» PROVIDED MATERIAL
╭──

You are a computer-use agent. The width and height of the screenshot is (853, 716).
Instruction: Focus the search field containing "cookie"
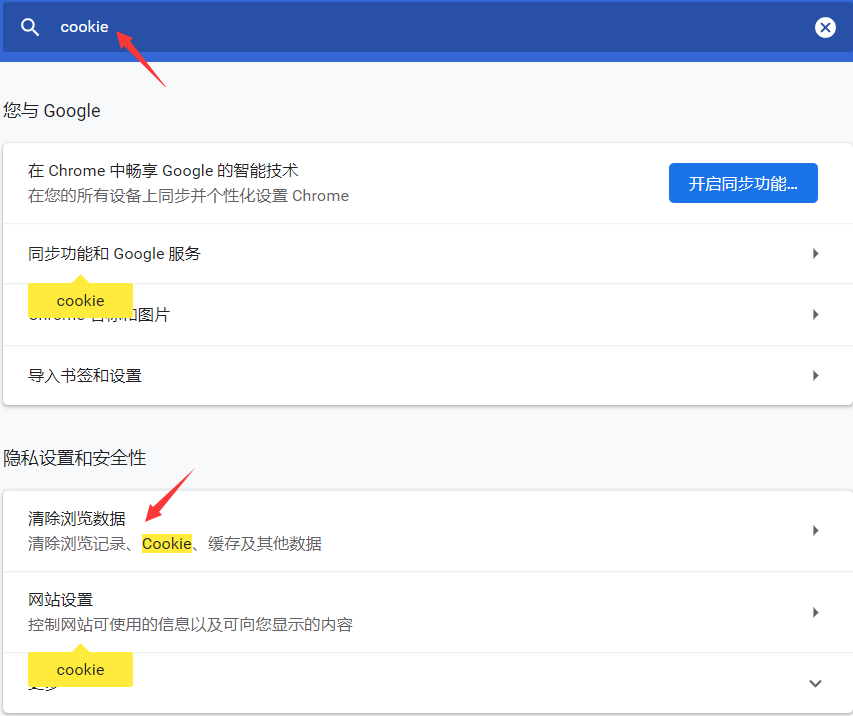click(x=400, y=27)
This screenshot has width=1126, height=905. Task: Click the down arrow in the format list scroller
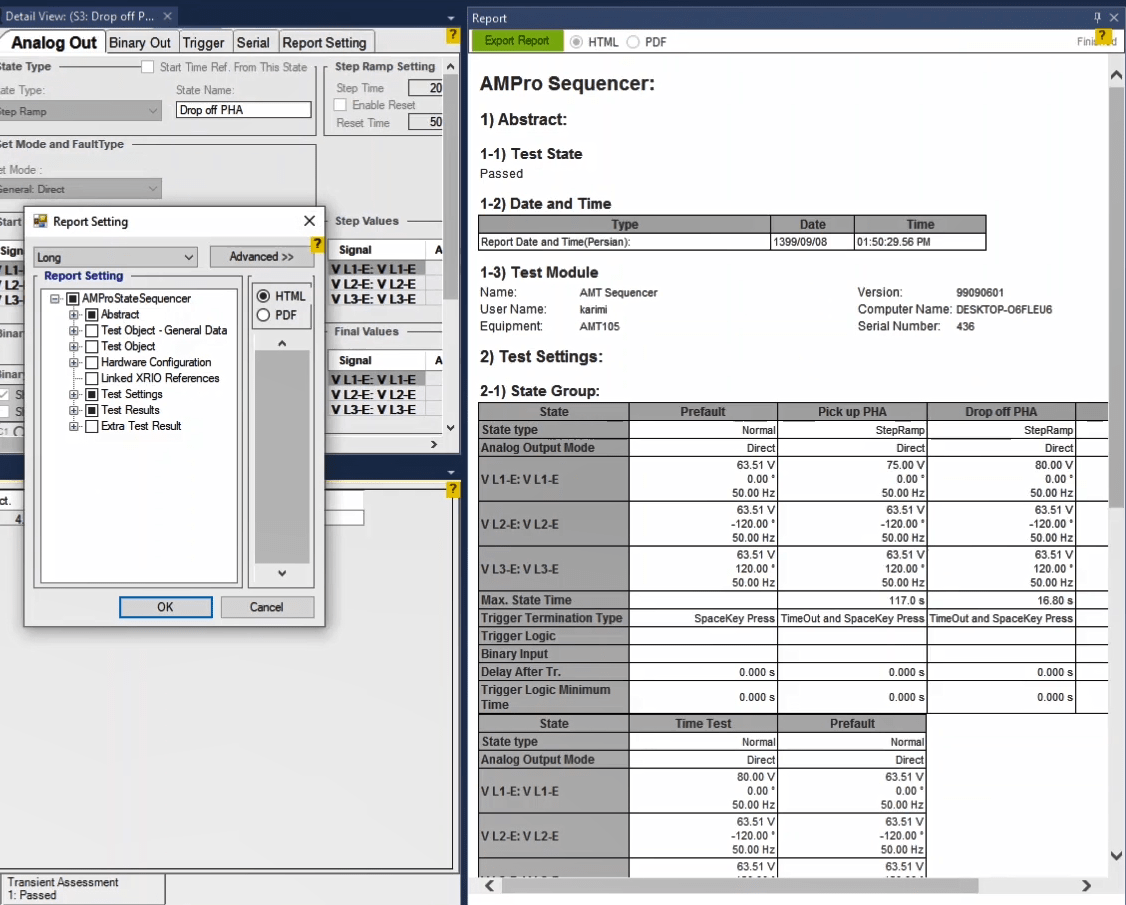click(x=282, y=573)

╰──
╭──

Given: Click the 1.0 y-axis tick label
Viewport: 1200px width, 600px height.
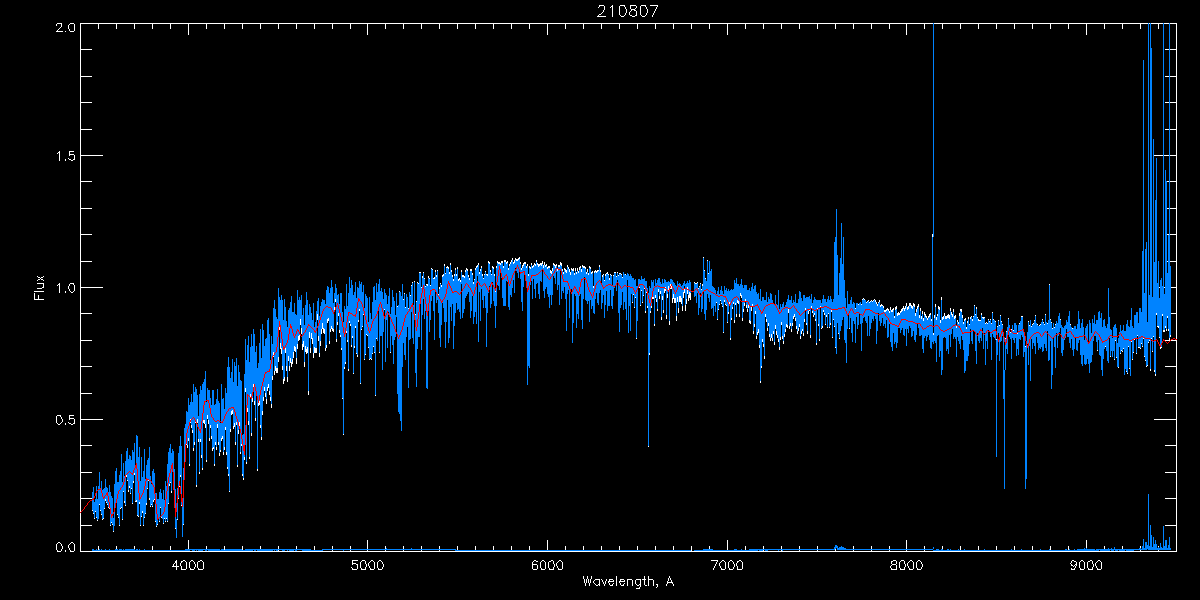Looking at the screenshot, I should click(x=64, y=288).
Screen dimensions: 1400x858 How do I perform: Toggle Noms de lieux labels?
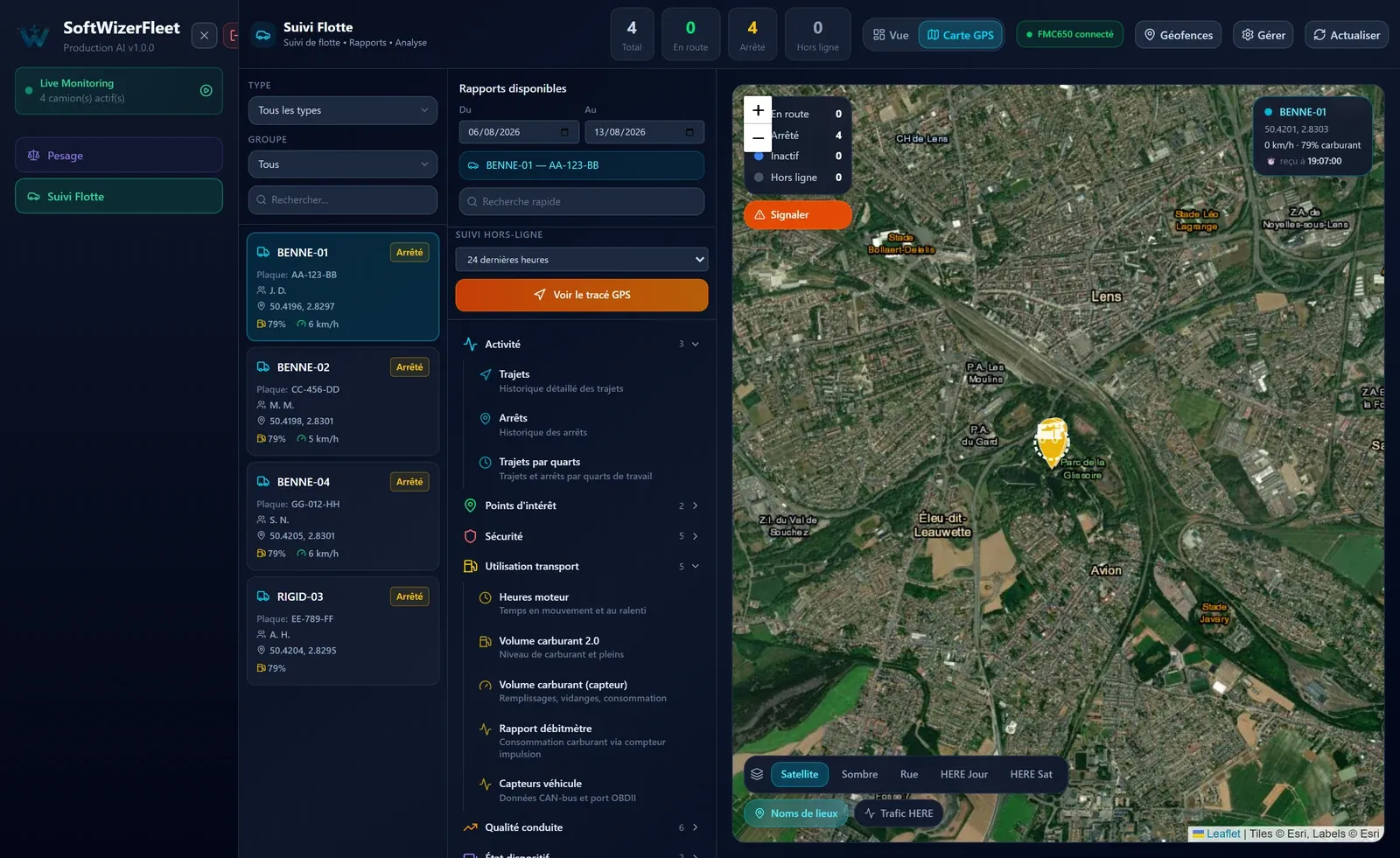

╰──
╭──

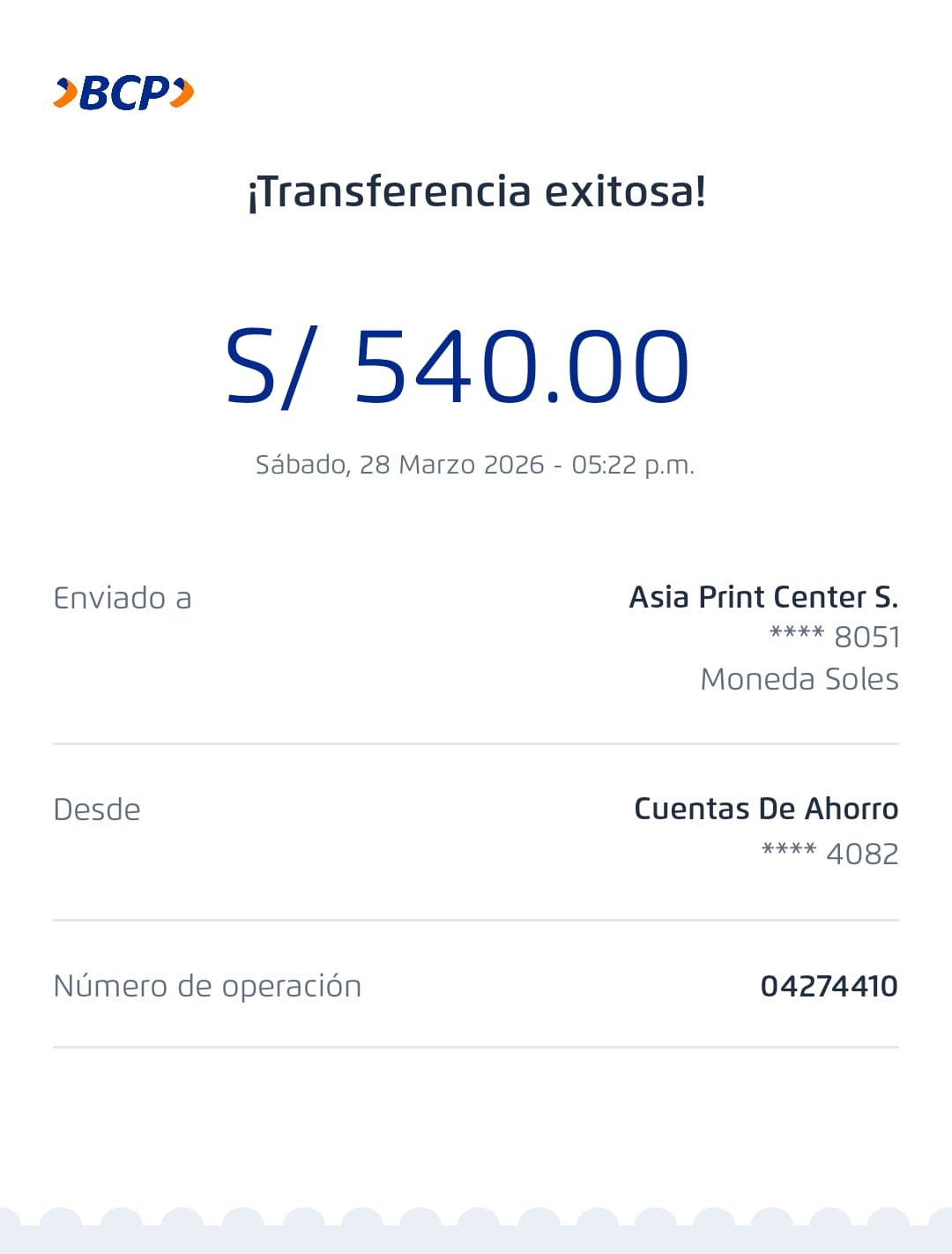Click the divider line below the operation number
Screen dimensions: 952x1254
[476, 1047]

╰──

» EXERCISE DETAILS
Reproduce word for word, with pictures dropped, only the part of the material above that opens with the line containing "Viewport: 1200px width, 600px height." and closes with the line containing "Screen dimensions: 1400x858".

» ANSWER FOR THE TASK
Viewport: 1200px width, 600px height.
Looking at the screenshot, I should click(x=64, y=288).
Screen dimensions: 1400x858 How do I perform: Toggle Noms de lieux labels?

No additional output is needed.